Of all these wonderful people, there have been two that have come to mean a great deal to me. In fact, they are probably amongst the closest friends I have, even though I have never met them. They have been the ones I have turned to when things have been truly unbearable and they haven't ever let me down. I strongly advise you to visit them here and here. You wont be disappointed for they are as beautiful on the inside as they are outside. Honest, caring, sharing, yummy, scrummy, fabulous Mummies!
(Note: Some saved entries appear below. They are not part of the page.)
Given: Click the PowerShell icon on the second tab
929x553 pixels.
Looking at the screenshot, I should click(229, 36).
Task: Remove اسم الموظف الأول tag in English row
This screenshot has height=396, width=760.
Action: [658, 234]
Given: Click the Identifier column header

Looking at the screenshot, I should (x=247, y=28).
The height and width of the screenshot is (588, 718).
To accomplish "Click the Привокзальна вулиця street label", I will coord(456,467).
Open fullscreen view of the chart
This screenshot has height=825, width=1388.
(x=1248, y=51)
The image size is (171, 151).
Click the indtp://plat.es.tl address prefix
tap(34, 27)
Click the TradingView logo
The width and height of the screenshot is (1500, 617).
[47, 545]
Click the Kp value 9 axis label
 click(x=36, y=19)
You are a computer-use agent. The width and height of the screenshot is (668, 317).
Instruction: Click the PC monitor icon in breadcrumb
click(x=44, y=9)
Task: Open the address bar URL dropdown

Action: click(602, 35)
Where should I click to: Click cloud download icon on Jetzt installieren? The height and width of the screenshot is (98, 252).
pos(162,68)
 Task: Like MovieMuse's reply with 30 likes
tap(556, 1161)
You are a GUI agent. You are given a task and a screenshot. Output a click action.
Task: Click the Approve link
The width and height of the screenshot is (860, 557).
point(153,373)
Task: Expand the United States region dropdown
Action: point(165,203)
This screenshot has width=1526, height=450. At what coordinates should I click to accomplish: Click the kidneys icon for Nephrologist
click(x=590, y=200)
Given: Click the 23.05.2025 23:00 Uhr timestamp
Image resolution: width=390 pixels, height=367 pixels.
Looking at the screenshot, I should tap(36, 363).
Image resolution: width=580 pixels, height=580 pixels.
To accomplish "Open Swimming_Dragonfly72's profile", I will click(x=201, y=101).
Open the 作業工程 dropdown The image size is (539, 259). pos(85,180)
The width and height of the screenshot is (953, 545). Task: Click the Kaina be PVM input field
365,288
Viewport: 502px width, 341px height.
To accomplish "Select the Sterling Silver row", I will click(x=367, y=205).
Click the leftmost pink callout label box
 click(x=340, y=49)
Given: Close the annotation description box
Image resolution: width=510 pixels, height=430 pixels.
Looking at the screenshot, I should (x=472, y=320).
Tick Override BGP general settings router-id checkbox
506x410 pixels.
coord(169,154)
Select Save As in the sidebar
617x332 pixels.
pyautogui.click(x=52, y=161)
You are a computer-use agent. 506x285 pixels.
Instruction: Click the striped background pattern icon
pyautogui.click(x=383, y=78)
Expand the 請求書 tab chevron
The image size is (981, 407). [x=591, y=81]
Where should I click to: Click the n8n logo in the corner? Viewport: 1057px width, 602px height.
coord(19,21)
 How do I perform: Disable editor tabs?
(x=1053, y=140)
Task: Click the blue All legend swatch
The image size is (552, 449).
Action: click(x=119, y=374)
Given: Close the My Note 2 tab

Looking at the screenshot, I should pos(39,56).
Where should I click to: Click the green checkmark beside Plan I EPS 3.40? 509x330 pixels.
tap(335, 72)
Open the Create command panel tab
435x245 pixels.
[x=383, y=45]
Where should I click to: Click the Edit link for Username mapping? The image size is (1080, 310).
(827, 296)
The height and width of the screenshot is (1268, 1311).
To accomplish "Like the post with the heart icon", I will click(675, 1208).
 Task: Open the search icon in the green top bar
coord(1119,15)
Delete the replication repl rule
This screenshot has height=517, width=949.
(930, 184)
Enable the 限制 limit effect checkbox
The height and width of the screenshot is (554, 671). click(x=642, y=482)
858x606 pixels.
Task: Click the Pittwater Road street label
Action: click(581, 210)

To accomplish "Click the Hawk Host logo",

I have posted about my Mums ongoing fight against the big "C". She is an amazing lady and I'm sure she could fight it off through stubbornness alone. But fight she is and doing a grand job too! Having just had her 4th round of Chemo she is coping amazingly well and is lucky to have hardly any side effects. She is my SuperMum! I will thank everyone from both of us for all your well wishes and healing thoughts, they are all greatly appreciated x

I know, with so many positives why stop now?? 
Well, I feel the time has come for a change. Things have been extremely hard/impossible at home recently. My marriage has hit an all time low and we discussed separating. The situation had got to a point where it was affecting our boys and neither of us wanted to upset them so we agreed that my husband should move out. As I'm sure you can imagine, I am skipping over a lot here. The arguments, the silences, the tears, more tears, bit of shouting and some talking thrown in occasionally. If you have ever been there, it is HELL. It is the worst thing in the world to endure and I hope I never, ever have to do that again!! 

On the morning of him moving out we had a session with Relate booked. We had arranged it the previous week as a last resort but over the weekend a few more things came to light and I didn't see the point in us both going so he was going to go alone. My Dad had come over for a chat and a bit of moral support. When  the time came for my husband to leave, Dad quietly said "I think you should go, love". I knew he was right, that I should at least hear a different perspective and as it was already booked and paid for, had nothing to lose.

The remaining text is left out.